“Hey, keep the faith,” one guy told Penn State's quarterback. “It's gonna work out.”
“Hope to see ya stay,” another fan said. “We need ya, Rob.”
A little while later, Joe Paterno sounded optimistic that Bolden would return in the fall, after being denied a transfer by the head coach in January and having little choice but to remain with the team for spring practice.
“I haven't given that (potential departure) any thought,” Paterno said. “I would obviously hope that's behind him.”
But it's not. Bolden said after the rain-shortened scrimmage that he has not yet decided whether he will stay or go at the end of the current semester, and has no timeline for making up his mind. Nor would he give any indication of which way he is leaning.
As he said, “There's no percentage.”
Quarterbacks coach Jay Paterno, who also seemed upbeat about Bolden returning, said the coaches would meet with the youngster at some point. But the more important meeting would appear to be the one between Bolden and his family, date and time to be determined.
“There's nothing wrong with anything, outside of football,” he said. “But obviously there's some things I think should be different.”
He believes he should be coached more than he was last year, and he said that has been the case this spring -- that Joe and Jay Paterno have challenged him, helped him improve. He also believes he should play more.
But he neither expected nor wanted to hear from the coaches that he would be the starter, come this fall. And Joe Paterno, for his part, said he felt “no need” to name a starter at this point, though he did say he was “99 percent sure” it would be Bolden, the starter at the beginning of last year, or Matt McGloin, who had inherited the job by season's end.
So everyone waits to see what happens next. Bolden insisted that his hesitance to make an announcement to date should not be interpreted as an indication he's leaving.
“I'm here,” he said. “I'm at Penn State. I'm having fun. I wish I could stay. I possibly could. But I don't know.”
In fact, he said he wavers from one day to the next.
He has huddled with former PSU quarterbacks Daryll Clark and Michael Robinson this spring, Clark breaking down 2010 game film with him to help him smooth out the rough spots and Robinson giving him a pep talk.
“He told me to keep staying with it,” Bolden said. “He didn't tell me what to do, per se. He just told me to stay with it and be the best while I'm here.”
As Jay Paterno pointed out, Robinson nearly transferred when he was at Penn State. He recalled repeated phone conversations with Robinson's mother, many times when they agreed to disagree.
The difference between that situation and the one involving Bolden was that Robinson was moved from one position to another throughout his career, before finally settling in as the starter in 2005 and leading the Lions to a Big Ten championship.
Bolden became the first freshman to start a season opener at QB under Joe Paterno last year, and started the next six games as well. Then he suffered a concussion against Minnesota and was held out of the Michigan game the following week; McGloin started in his place. Bolden returned to the lineup the week after that, against Northwestern, only to be spelled early in the game by McGloin.
Bolden seldom played again.

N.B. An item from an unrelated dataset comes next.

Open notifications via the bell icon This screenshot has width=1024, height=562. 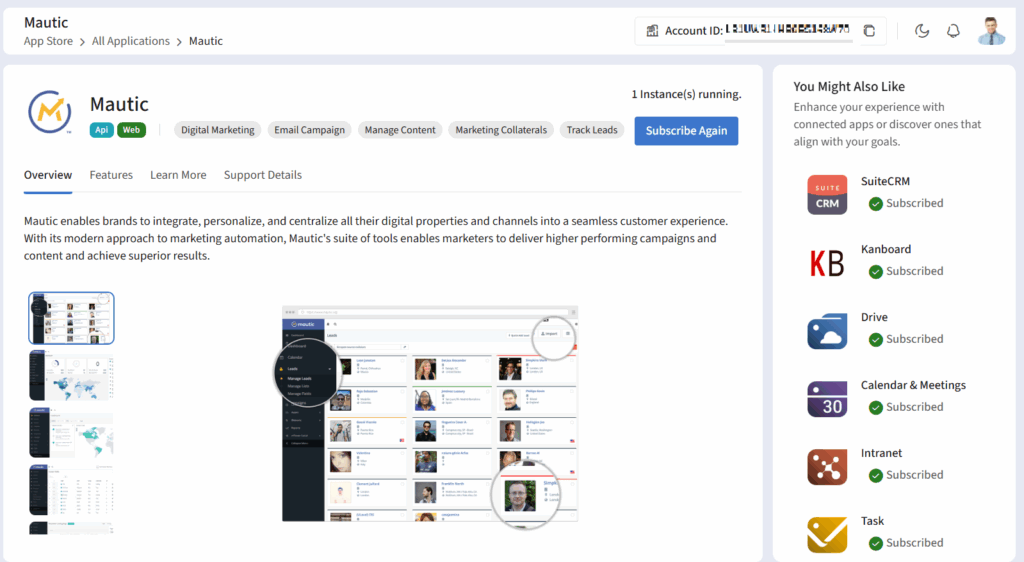click(954, 31)
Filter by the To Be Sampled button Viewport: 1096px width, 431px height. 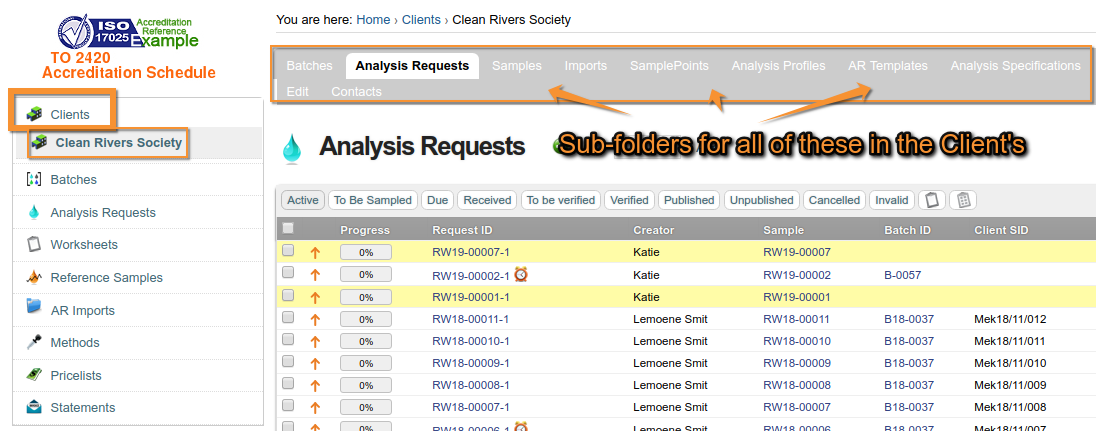(x=372, y=200)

He didn't even appear in the Outback Bowl loss to Florida, a game in which McGloin was intercepted five times. (Joe Paterno admitted the day after the game that he second-guessed himself for not using Bolden more often late in the year.)

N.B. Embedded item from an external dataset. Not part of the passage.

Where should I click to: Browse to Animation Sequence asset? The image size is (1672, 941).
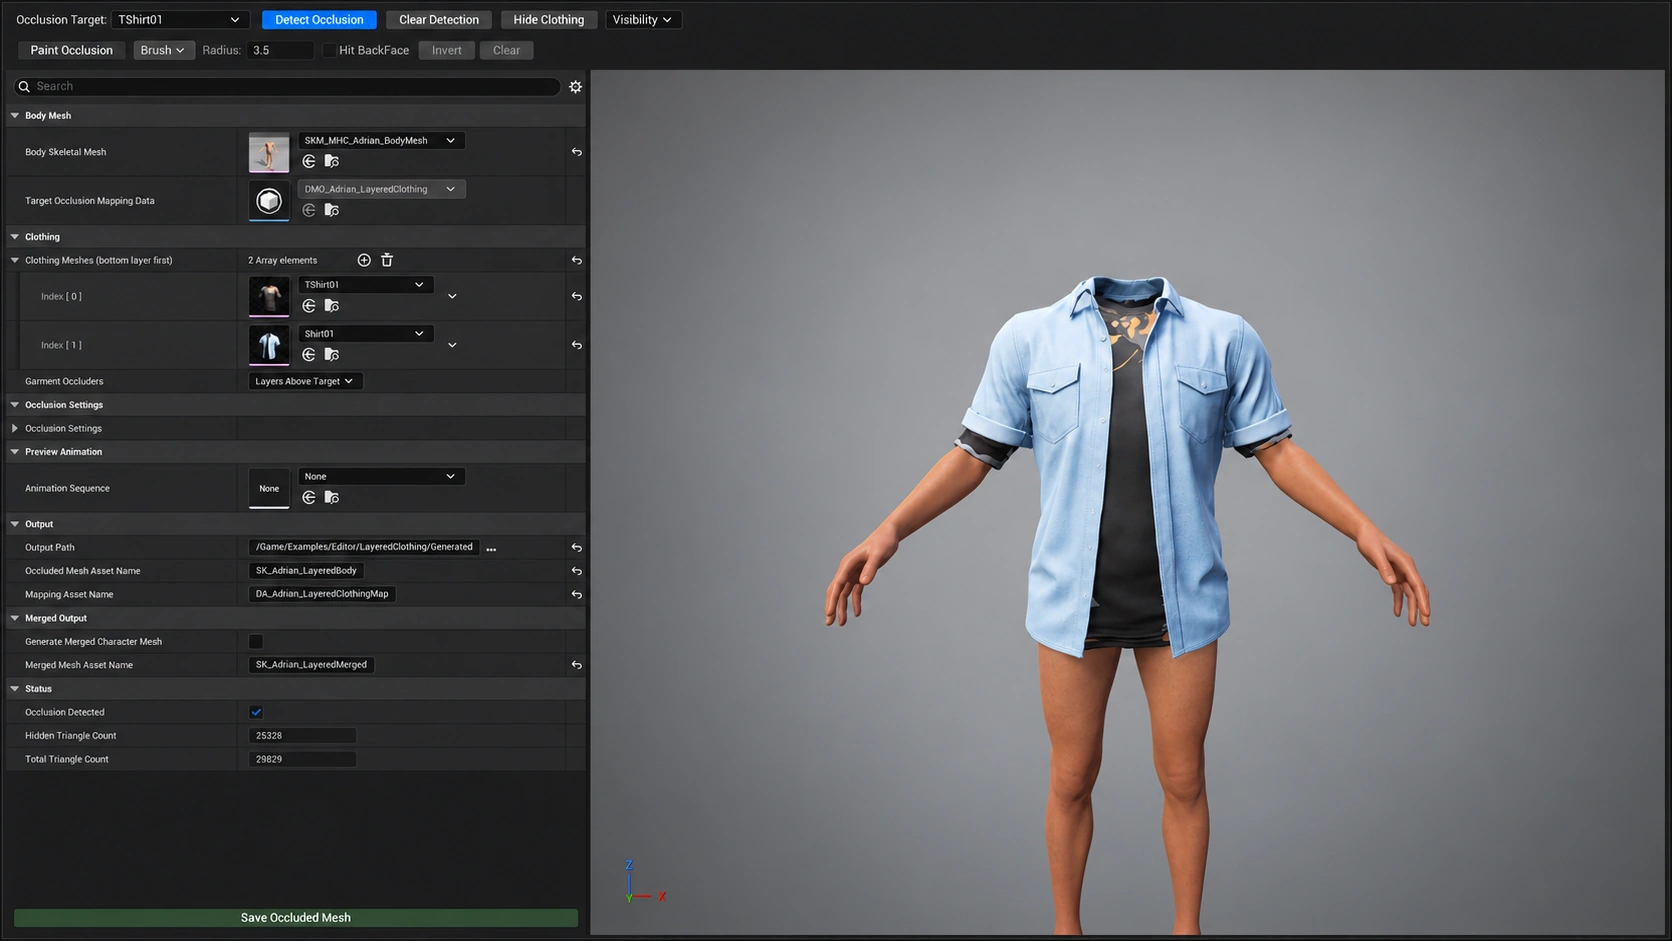click(332, 498)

“I don't feel anybody should lose their job due to injury,” Bolden said Saturday.
He has said that he made up his mind to transfer before the bowl game. But that was something of a last straw.
“Obviously,” he said, “last year the season didn't end the way I wanted it to. But you've got to take that. I want to see where I go from here.”
His dad, Rob Sr., has been outspoken about his displeasure with the way things unfolded. He was particularly annoyed that he had to drive from the family's home in Michigan for the meeting with the elder Paterno, only to be told that Rob Jr. would not be released from his scholarship.
The impression lingers that the elder Bolden is calling the shots.
But Rob Jr. said, “I make my own decisions.”
He also said he has “no hard feelings at all” about being denied his release. He is happy about the way things have gone this spring, and believes he is being given every opportunity to win the job.
But clearly he needs to think things through.
“At this point I'm here and I'm with my teammates,” he said, “and everything is going just fine, so I'll have to see where I am with my family and everything, just to see what I do.”